▶ _Action item_: Check each line of the entries for "funda" and report the ones that have it.

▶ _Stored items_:
=== Begin Enclosure ===
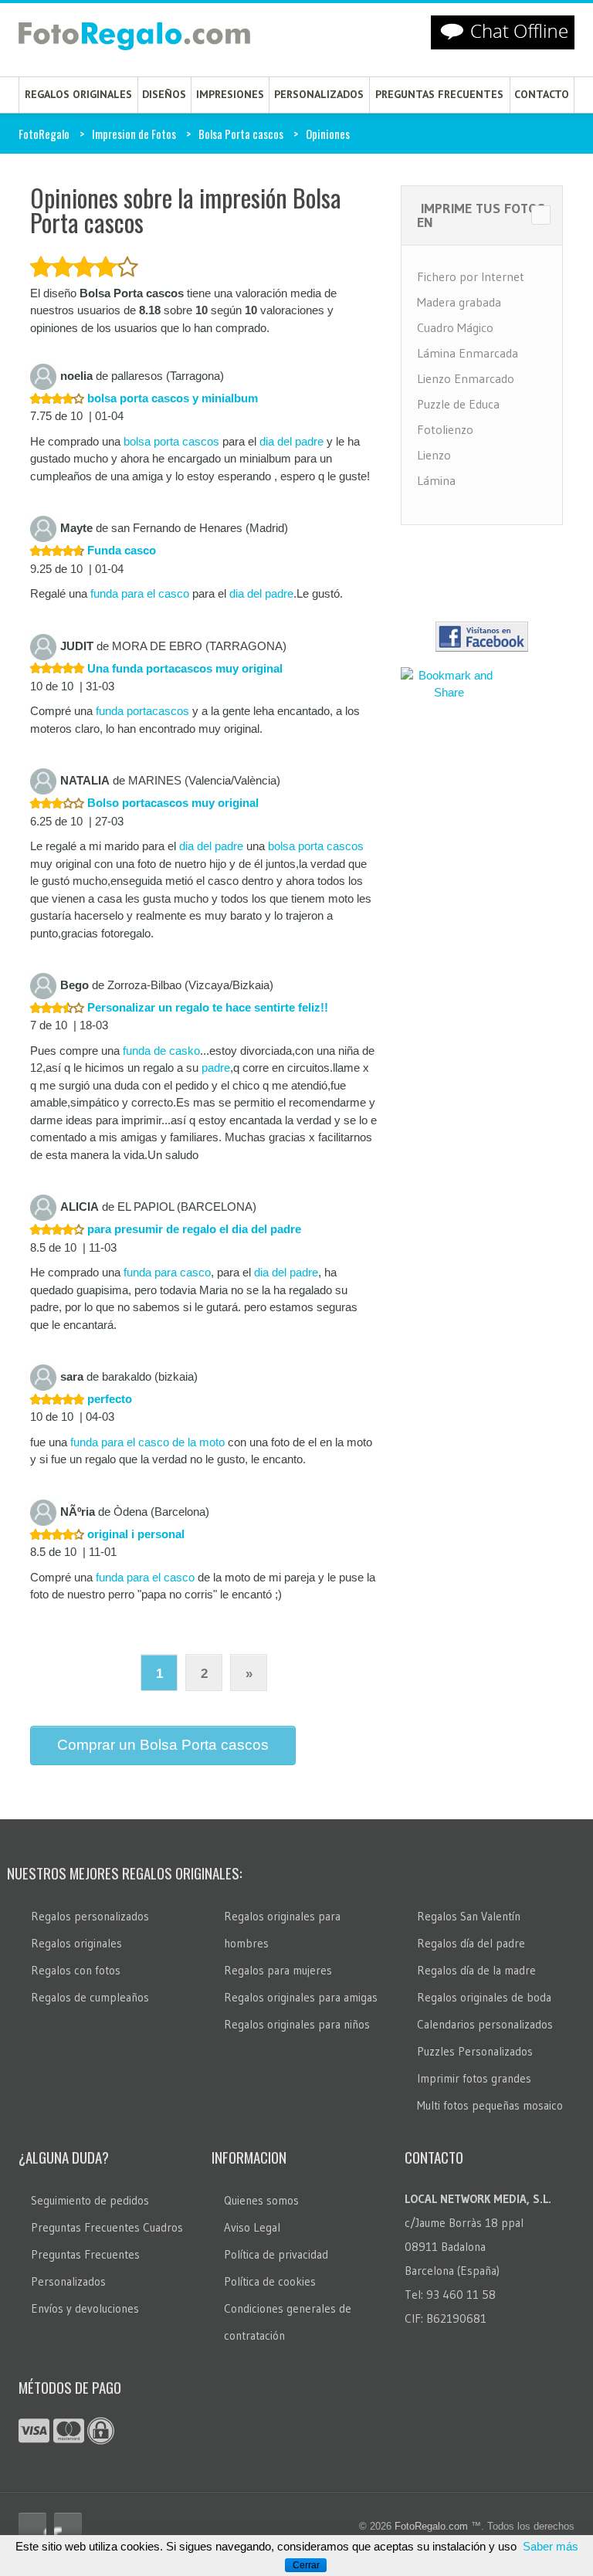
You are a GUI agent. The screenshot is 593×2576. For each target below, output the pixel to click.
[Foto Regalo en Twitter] (68, 2526)
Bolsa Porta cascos (240, 133)
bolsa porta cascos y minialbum (171, 398)
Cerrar (306, 2565)
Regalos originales (78, 94)
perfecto (108, 1398)
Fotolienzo (445, 429)
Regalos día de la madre (476, 1970)
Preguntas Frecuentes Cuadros (107, 2227)
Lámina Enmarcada (467, 353)
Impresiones (230, 94)
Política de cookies (270, 2281)
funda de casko (161, 1050)
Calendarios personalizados (485, 2024)
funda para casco (167, 1272)
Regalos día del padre (471, 1943)
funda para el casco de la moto (147, 1442)
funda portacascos (142, 710)
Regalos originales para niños (297, 2024)
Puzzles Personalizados (475, 2051)
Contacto (541, 94)
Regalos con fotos (75, 1970)
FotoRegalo (44, 133)
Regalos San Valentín (468, 1916)
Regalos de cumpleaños (90, 1997)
=== End Enclosure ===
▶ _Solved problem_:
funda de casko (161, 1050)
funda para casco (167, 1272)
funda para el casco de la moto (147, 1442)
funda portacascos (142, 710)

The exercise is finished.